─── Trecho de origem ───
E agora? Trump não vai embora sem dar trabalho e enterrar a turma dele em dívidas e quem sabe, talvez, mergulhar o país em uma tremenda confusão. Seria encerrar com chave de ouro uma curta carreira política que começou com base numa mentira tão absurda que muita gente achou engraçada e não deu tanta bola assim. Trump foi o criador do movimento “birther”, que espalhava um boato falso a respeito de Barack Obama. Dizia que ele tinha nascido no Quênia e, portanto, não poderia ser candidato a presidente. É preciso ser norte-americano nato para isso, “birth” em inglês. Ele insistiu com isso por mais de dois anos. Queria, a todo custo, que Obama apresentasse a certidão de nascimento. O que não adianta nada porque, claro, ele iria dizer que era forjada.
───
Tarefa 1: Reescreva de forma mais concisa o parágrafo do trecho sobre Trump que começa com "E agora? Trump não vai embora", preservando os fatos principais.
Tarefa 2: Retome o trecho sobre Trump a partir da última frase apresentada e dê-lhe continuidade.
As linhas apresentadas adiante não guardam relação com o trecho sobre Trump.
─── Linhas fornecidas ───
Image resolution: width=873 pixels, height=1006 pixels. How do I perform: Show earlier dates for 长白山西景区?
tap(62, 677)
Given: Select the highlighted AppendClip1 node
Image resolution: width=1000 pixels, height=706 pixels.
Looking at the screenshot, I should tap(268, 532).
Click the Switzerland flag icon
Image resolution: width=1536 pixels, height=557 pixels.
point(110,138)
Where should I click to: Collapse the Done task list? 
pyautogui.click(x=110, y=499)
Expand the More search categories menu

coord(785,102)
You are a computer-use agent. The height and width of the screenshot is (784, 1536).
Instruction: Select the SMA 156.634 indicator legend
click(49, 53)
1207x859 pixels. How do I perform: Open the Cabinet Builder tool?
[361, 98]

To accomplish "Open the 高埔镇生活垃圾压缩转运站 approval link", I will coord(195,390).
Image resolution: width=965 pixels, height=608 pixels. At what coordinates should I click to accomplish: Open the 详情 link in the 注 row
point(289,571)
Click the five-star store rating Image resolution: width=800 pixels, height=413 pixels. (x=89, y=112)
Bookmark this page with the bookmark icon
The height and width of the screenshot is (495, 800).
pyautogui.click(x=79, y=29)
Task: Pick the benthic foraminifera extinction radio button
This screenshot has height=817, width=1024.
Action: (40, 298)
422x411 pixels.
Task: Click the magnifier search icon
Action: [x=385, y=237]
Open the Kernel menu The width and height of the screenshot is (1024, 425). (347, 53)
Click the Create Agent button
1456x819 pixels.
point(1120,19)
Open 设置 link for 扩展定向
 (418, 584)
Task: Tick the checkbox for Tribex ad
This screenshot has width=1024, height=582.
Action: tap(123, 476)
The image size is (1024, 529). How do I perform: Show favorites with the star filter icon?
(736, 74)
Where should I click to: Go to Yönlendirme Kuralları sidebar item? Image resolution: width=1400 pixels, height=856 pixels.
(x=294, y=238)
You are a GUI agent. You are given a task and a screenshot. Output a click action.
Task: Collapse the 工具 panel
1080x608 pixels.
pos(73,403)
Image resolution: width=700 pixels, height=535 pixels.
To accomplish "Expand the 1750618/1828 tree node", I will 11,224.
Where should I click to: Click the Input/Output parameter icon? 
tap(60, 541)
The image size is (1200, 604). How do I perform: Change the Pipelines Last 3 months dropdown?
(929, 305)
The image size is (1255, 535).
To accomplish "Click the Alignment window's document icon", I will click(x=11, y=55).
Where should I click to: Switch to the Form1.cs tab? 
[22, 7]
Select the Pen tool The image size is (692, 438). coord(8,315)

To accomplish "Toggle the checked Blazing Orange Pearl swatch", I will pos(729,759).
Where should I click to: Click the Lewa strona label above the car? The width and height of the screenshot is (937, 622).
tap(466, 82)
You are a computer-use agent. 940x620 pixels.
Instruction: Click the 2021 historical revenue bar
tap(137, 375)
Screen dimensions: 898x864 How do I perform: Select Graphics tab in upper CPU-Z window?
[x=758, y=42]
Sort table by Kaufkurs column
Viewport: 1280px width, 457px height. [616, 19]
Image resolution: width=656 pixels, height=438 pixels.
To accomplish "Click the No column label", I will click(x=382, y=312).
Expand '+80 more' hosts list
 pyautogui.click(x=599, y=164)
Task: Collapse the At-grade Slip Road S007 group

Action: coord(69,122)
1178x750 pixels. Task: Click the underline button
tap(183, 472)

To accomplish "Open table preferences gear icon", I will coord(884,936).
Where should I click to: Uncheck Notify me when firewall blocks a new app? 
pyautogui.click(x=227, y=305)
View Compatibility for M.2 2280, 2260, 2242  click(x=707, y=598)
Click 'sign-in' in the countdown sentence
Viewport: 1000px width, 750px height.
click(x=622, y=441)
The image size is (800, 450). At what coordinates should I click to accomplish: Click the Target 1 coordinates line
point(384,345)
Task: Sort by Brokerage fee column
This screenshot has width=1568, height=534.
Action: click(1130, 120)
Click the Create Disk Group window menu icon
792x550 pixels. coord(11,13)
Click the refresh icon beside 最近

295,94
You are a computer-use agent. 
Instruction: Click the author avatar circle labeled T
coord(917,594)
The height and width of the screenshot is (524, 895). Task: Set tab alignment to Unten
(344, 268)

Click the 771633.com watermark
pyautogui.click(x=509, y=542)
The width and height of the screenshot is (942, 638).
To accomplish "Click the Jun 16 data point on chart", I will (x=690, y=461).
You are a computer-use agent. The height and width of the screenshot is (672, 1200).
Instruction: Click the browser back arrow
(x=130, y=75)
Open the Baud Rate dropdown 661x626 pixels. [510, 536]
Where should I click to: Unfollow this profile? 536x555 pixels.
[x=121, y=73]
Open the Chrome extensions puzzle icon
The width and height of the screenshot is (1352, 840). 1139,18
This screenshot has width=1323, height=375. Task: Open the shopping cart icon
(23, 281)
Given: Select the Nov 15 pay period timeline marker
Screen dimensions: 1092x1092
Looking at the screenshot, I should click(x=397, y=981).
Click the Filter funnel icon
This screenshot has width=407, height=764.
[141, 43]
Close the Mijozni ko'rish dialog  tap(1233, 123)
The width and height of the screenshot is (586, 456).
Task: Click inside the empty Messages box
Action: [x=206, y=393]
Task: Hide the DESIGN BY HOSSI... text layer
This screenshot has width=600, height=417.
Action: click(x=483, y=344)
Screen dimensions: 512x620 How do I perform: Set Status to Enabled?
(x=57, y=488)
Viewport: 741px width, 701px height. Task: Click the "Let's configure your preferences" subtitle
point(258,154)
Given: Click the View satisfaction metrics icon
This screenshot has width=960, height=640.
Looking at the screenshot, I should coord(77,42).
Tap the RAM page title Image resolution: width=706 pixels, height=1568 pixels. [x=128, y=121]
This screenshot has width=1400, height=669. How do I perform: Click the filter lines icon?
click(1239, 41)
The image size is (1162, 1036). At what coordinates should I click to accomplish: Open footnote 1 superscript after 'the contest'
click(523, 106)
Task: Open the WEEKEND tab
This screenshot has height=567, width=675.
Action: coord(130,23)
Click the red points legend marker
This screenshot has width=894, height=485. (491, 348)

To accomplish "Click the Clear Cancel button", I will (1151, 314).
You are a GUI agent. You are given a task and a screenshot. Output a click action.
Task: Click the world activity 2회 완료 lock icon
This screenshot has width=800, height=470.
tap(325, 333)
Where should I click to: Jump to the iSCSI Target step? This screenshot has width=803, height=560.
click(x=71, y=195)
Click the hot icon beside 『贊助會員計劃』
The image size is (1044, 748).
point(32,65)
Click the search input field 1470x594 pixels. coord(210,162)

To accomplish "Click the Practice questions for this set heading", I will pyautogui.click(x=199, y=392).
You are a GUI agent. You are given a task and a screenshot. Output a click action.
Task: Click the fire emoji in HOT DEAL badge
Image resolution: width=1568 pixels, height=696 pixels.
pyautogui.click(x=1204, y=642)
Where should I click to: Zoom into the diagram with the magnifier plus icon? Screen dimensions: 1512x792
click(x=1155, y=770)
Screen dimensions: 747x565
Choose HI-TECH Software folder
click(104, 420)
───
Resposta 1: Trump não deve sair sem causar problemas: pode afundar seu grupo em dívidas e talvez lançar o país em grande confusão. Assim encerraria uma breve carreira política iniciada com uma mentira tão absurda que muitos a acharam engraçada e não lhe deram importância. Ele criou o movimento "birther", que espalhava o boato falso de que Barack Obama nascera no Quênia. Por isso, Obama não poderia candidatar-se à Presidência, que exige ser norte-americano nato. Durante mais de dois anos, Trump exigiu que Obama apresentasse a certidão de nascimento. Isso seria inútil, pois ele a declararia forjada.

Resposta 2:
É exatamente o que está fazendo agora. Insiste que houve fraude nas eleições e monta um escritório de coleta de provas. Uma linha de telefone para receber denúncias, enquanto um exército de advogados caça uma maneira de contestar o resultado das urnas. Tudo começa e termina em Trump. Ele inventa uma acusação da própria cabeça, ou seja, de um sentimento de que ele nunca pode perder. Convoca uma coletiva para anunciar as “denúncias” e depois despacha assessores e advogados para correr atrás das provas. O mais incrível é que alguns republicanos ainda saem por aí repetindo as falácias. Por algum motivo, não temem o ridículo.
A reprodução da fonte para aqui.